The veteran campaigner, whose near two decades in jail failed to dull his commitment to the democratic cause, had suffered worsening ill health in recent weeks.
He died in hospital in Yangon early Monday, National League for Democracy party spokesman Nyan Win informed. A funeral service will be held on Wednesday.
A towering figure within the democracy movement, Win Tin formed the NLD with Aung San Suu Kyi in 1988 and was imprisoned the following year in the wake of a student-led pro-democracy uprising.
He reiterated his support for party leader Suu Kyi in the days before he died, according to his long-time assistant Yar Zar.
“We are so sad to have lost him – it is like the world has been lost,” he said.
“But we have many things to do.

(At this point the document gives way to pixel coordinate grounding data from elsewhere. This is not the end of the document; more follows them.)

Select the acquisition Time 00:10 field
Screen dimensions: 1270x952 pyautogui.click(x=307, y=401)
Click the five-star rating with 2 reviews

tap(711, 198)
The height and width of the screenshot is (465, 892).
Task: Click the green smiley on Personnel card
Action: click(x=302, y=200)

We will continue as he asked and will follow his way to democracy,” he added.
Myanmar began its emergence from nearly half a century of military rule in 2011, under a quasi-civilian government that has won international plaudits for reforms including the release of hundreds of political prisoners.
Suu Kyi, who was freed from years of house arrest in 2010, has also been welcomed into parliament at the helm of her party and has indicated her wish to become president after 2015 elections.
But the army retains a tight grip on the fledgling parliament, casting doubt over Suu Kyi’s chances for the top job, and campaigners stress there is still a long way to go before the country can enjoy full democracy.
Win Tin was freed by the former military junta from Yangon’s notorious Insein prison as part of an amnesty in September 2008.
During his imprisonment he was interrogated for up to five days at a time, deprived of sleep, hooded and beaten, and said torture at the hands of the authorities was routine.
From 1996 he was also kept in solitary confinement, allowed only fleeting 15 minute visits from family every two weeks.
On the day of his release he walked out of jail still wearing his blue prison uniform because he did not believe he would really be freed.
Last year he had said that he continued to wear a blue shirt in solidarity with dissidents still in jail and to show the world that his country was still not truly free.